• Text excerpt
Case Study of WCC’s Raise the Age Policy and Advocacy Efforts
Case Study

Case Study of WCC’s Raise the Age Policy and Advocacy Efforts

Background

The Women’s City Club of New York (WCC) is a nonprofit, nonpartisan, multi-issue activist organization that is dedicated to improving the quality of life for all New Yorkers. WCC works to shape public policy to promote responsive government through education, issue analysis, advocacy and civic participation. Now in its second century of service, WCC has focused its efforts to empowering women to become more civically engaged.

On April 10, 2017, Governor Cuomo signed “raise the age” into law in New York. By October 2019, New York State will no longer automatically prosecute all 16- and 17-year olds as adults.

Until this development, New York and North Carolina were the only two states in the country that failed to recognize what research and science have confirmed – adolescents are children, and prosecuting and placing them in the adult criminal justice system doesn’t work for them and doesn’t work for public safety.

• Recorded data

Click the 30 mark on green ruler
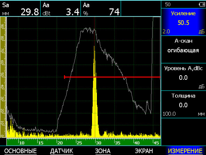This screenshot has width=206, height=155. pyautogui.click(x=99, y=143)
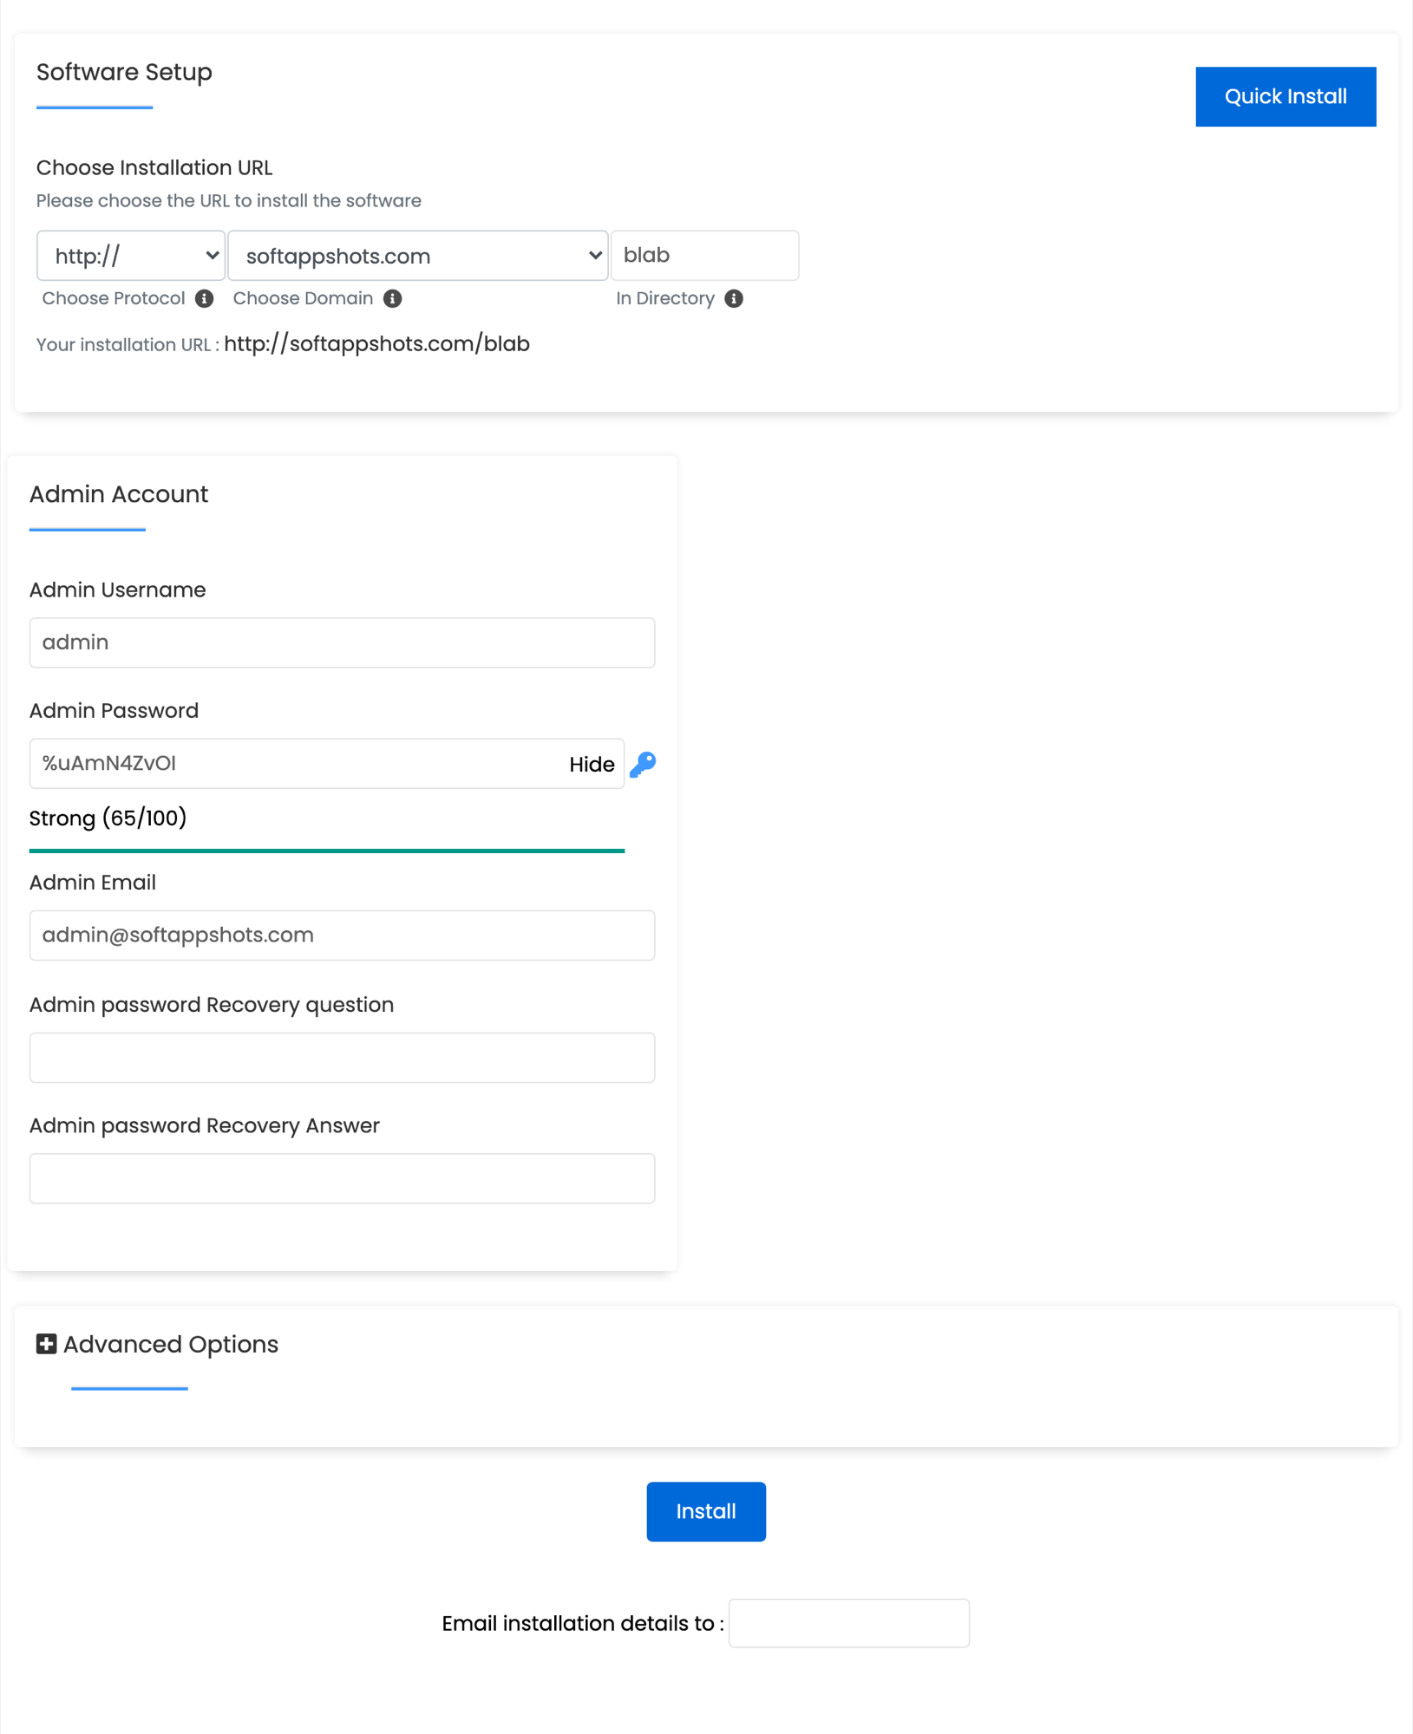
Task: Click the info icon beside Choose Protocol
Action: click(205, 298)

• Task set
**A.** Transcribe the passage of the Raise the Age case study from "The Women’s City" to "olds as adults.".
**B.** Using the Raise the Age case study, decide whether each statement agrees with it, answering yes or no and quoting the deciding words: (i) WCC is a partisan organization. (ii) Governor Cuomo signed "raise the age" into law on April 10, 2017. (iii) Before this law, New York was the only state that failed to recognize that adolescents are children.
**C.** Answer these questions from the Raise the Age case study:
(i) By when will New York State no longer automatically prosecute all 16- and 17-year-olds as adults?
(ii) In its second century of service, what has WCC focused its efforts on?
(iii) Besides New York, which state does the case study name as failing to recognize that adolescents are children?

• List of solutions
**A.**
The Women’s City Club of New York (WCC) is a nonprofit, nonpartisan, multi-issue activist organization that is dedicated to improving the quality of life for all New Yorkers. WCC works to shape public policy to promote responsive government through education, issue analysis, advocacy and civic participation. Now in its second century of service, WCC has focused its efforts to empowering women to become more civically engaged.

On April 10, 2017, Governor Cuomo signed “raise the age” into law in New York. By October 2019, New York State will no longer automatically prosecute all 16- and 17-year olds as adults.

**B.**
(i) No: "a nonprofit, nonpartisan, multi-issue activist organization"
(ii) Yes: "On April 10, 2017, Governor Cuomo signed “raise the age” into law in New York."
(iii) No: "New York and North Carolina were the only two states in the country"

**C.**
(i) By October 2019
(ii) Empowering women to become more civically engaged
(iii) North Carolina